Today we worked with polymers and experimented to find the best way to make a sphere shaped cell. Polymers are mulitple positively charged monomers put together. Polymers have little legs on them called PEGs. PEGs aprevent negatively charged nanoparticles from clinging to the polymer and clump together. However, the more PEGs, the more worm-shaped the polymer is. We want to make the polymer sphere though because sphere shaped polymers last longer when injected into the blood. The sphere shape copes better with the flow of blood cells then the worm shape does. So the question is how many PEGs have to be cut off from the polymer in order to make it spherical but to keep enough PEGs on to prevent other particles from clinging with the polymer? This is what we are trying to find out. It will take several trials to finally figure it out. We just did one trial today. JM made a polymer and then placed them into a syringe.
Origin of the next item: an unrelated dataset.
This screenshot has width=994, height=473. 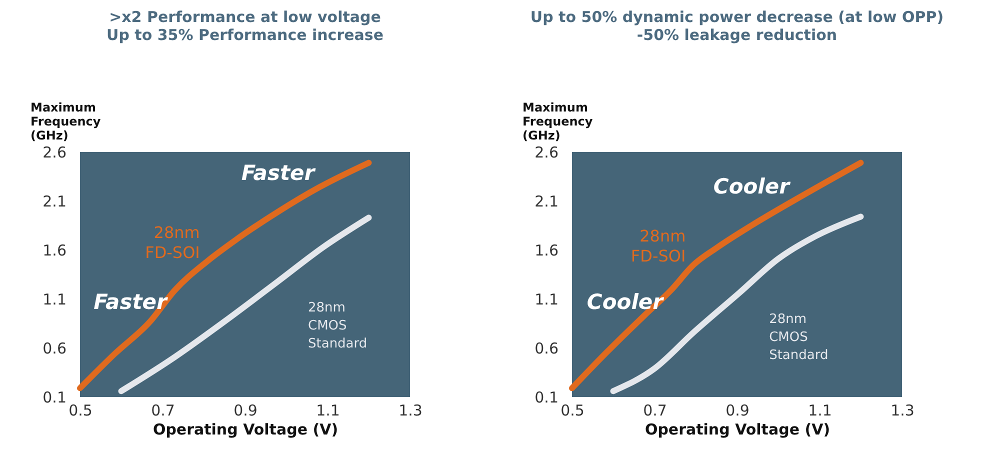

The syringe very rapidly spins the nanoparticles in order to change their shape. After about a half hour, we placed the particles into a different machine that calculates the number and size of the nanoparticles. Apparently, the polymer nanoparticles ended up being a little too be. Each was 170 nanometers big but we were hoping for about 60 or 70 nanometers. This may have meant that the particles hadn't completely changed into a spherical shape yet and are still in the worm form. We didn't have enough time to do another trial, so we talked about the presentation for a few minutes. Even though I will not be presenting on this project, we discussed how he thinks we should make our powerpoints and how to prepare for the oral presentation.